Note that all of the permutation gates introduced so far square to the identity. This is not true for all permutation gates. Indeed, the following gate does not square to the identity

G4 = np.matrix([
    [0, 0, 1, 0],
    [1, 0, 0, 0],
    [0, 1, 0, 0],
    [0, 0, 0, 1],
])

print(G4 @ G4)

[[0 1 0 0]
 [0 0 1 0]
 [1 0 0 0]
 [0 0 0 1]]

Finally, consider three qubits. Unitary 8×8 matrices act on the state vector. There are three pair of qubits, so there can be six controlled-NOT gates. Consider two such gates:

CNOT8_12 = np.kron(CNOT4_12, I2)

CNOT8_21 = np.kron(CNOT4_21, I2)

Again, you can use these two controlled-NOT gates to produce a SWAP gate:

print(CNOT8_12 @ CNOT8_21 @ CNOT8_12)

[[1 0 0 0 0 0 0 0]
 [0 1 0 0 0 0 0 0]
 [0 0 0 0 1 0 0 0]
 [0 0 0 0 0 1 0 0]
 [0 0 1 0 0 0 0 0]
 [0 0 0 1 0 0 0 0]
 [0 0 0 0 0 0 1 0]
 [0 0 0 0 0 0 0 1]]

The resultant gate swaps the first and second qubits.

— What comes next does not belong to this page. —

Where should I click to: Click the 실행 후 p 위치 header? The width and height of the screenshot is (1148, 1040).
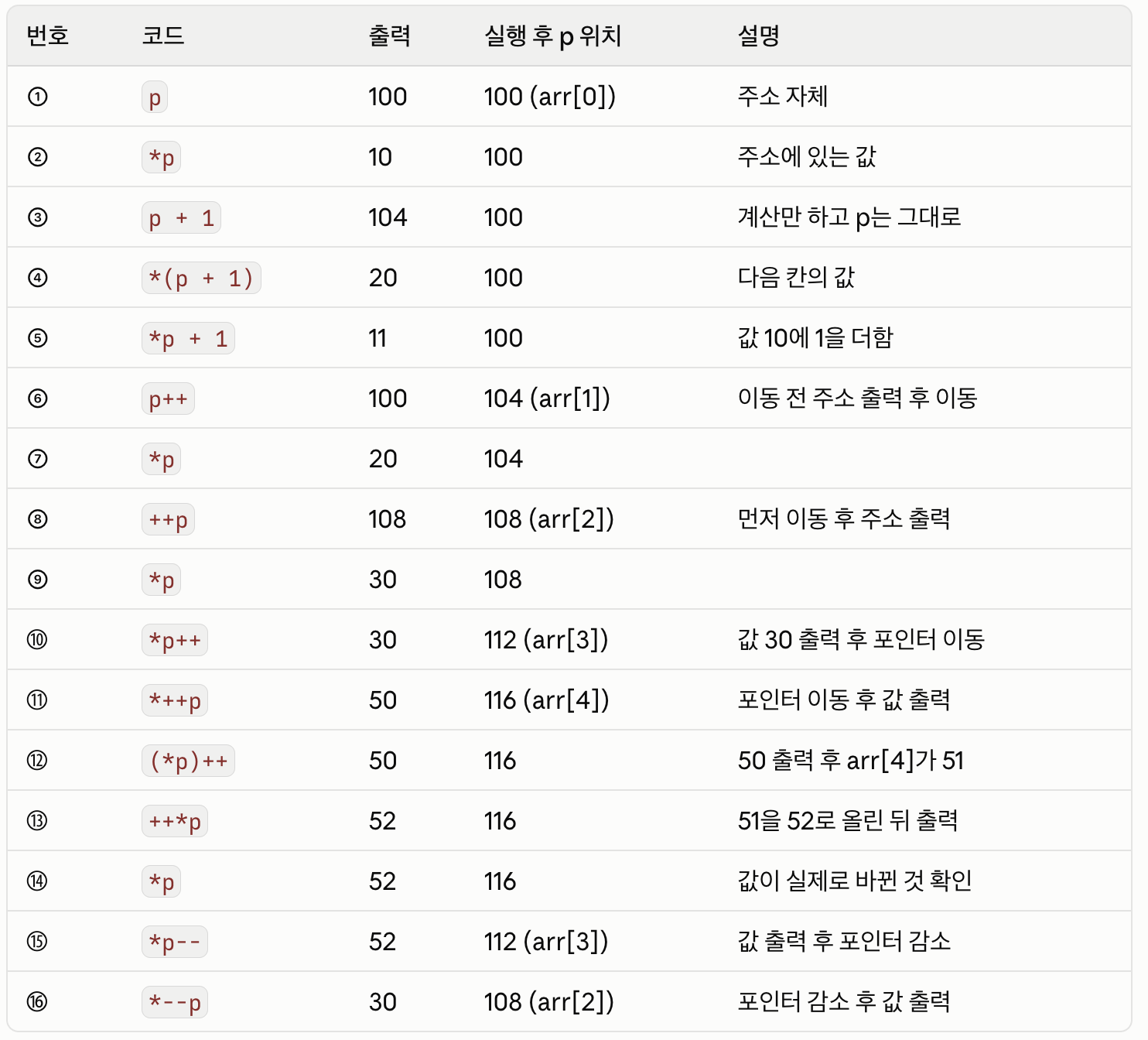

I would like to conclude with a notation proposal. The 2-dimensional NOT gate can be denoted with the symbol \(\operatorname{NOT}_{2}(1)\). Or, more simply \(\operatorname{NOT}_{2}\). The two 4-dimensional NOT gates can be denoted by \(\operatorname{NOT}_{4}(1)\) and \(\operatorname{NOT}_{4}(2)\). Here, the number inside the parenthesis denotes which of the two qubits the NOT gate is acting on. The two 4-dimensional controlled-NOT gates can be denoted by \(\operatorname{CNOT}_{4}(1, 2)\) and \(\operatorname{CNOT}_{4}(2, 1)\). Here the first number inside the parenthesis denotes the control qubit, and the second denotes the target qubit. The 4-dimensional SWAP gate can be denoted by \(\operatorname{SWAP}_{4}(1, 2)\). With this notation the 8-dimensional gates can be written in a similar way. There are three NOT gates:

\begin{align*} \operatorname{NOT}_{8}&(1), & \operatorname{NOT}_{8}&(2), & \operatorname{NOT}_{8}&(3) \end{align*}

There are six controlled-NOT gates:

\begin{align*} \operatorname{CNOT}_{8}&(1, 2), & \operatorname{CNOT}_{8}&(1, 3), & \operatorname{CNOT}_{8}&(2, 1), & \operatorname{CNOT}_{8}&(2, 3), & \operatorname{CNOT}_{8}&(3, 1), & \operatorname{CNOT}_{8}&(3, 2) \end{align*}

And there are three SWAP gates:

\begin{align*} \operatorname{SWAP}_{8}&(1, 2), & \operatorname{SWAP}_{8}&(1, 3), & \operatorname{SWAP}_{8}&(2, 3) \end{align*}

Of course, there are many more permutation gates.